## [Exercise]
Output exactly the lines from the one containing "Open the 技术研发 position row" through the final line of the entries below, both included, and skip the pictures.

## [Data records]

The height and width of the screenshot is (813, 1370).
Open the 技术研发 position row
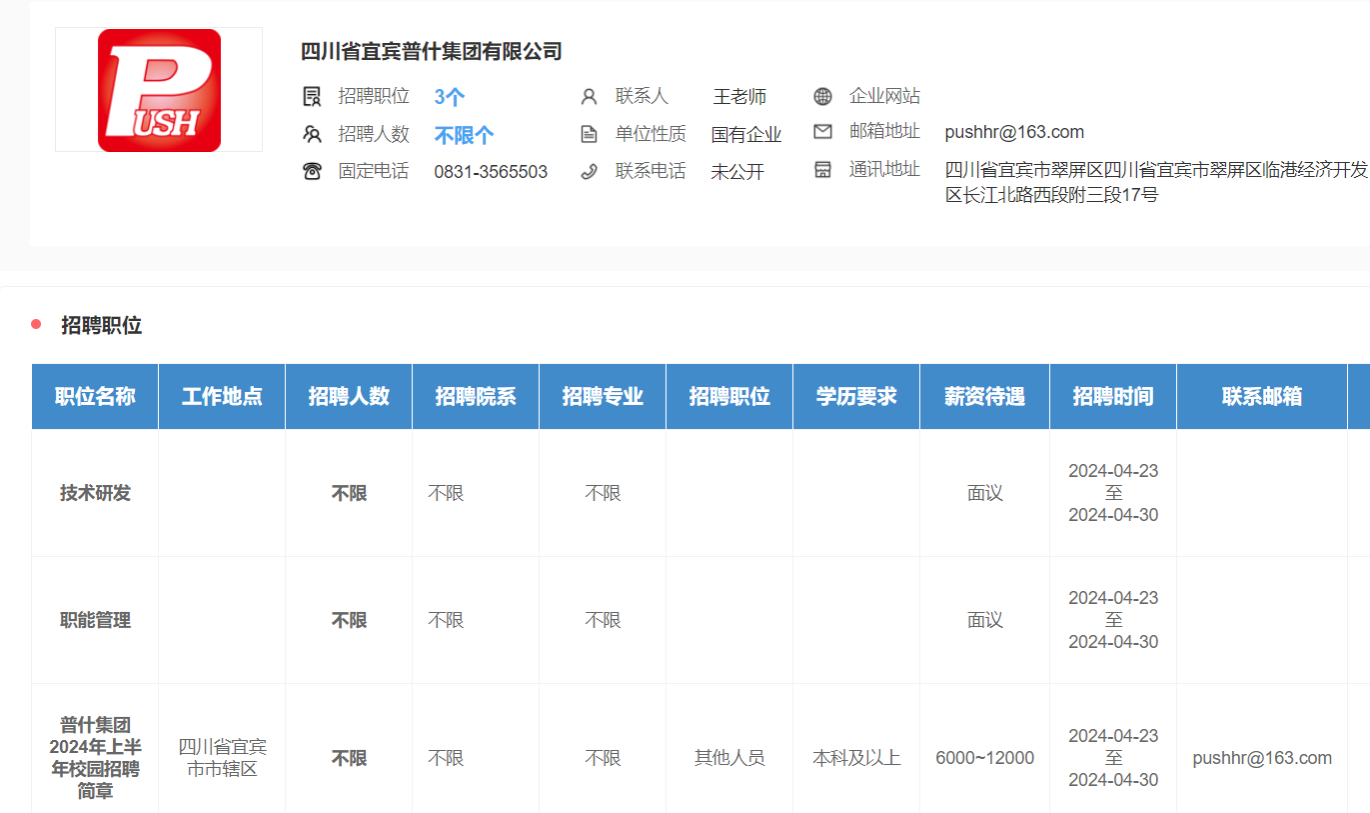tap(95, 493)
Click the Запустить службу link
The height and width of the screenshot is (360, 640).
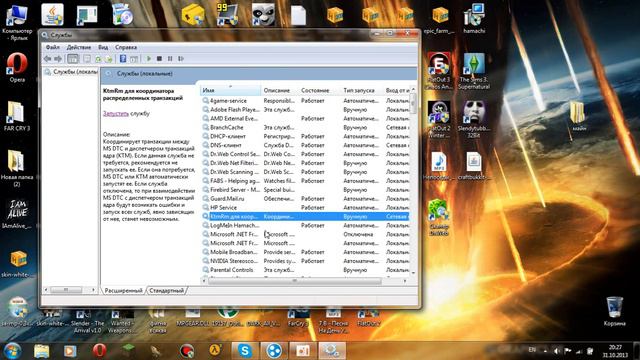[x=116, y=113]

## [Expected output]
Open the 技术研发 position row
tap(95, 493)
Click the Запустить службу link
The height and width of the screenshot is (360, 640).
[x=116, y=113]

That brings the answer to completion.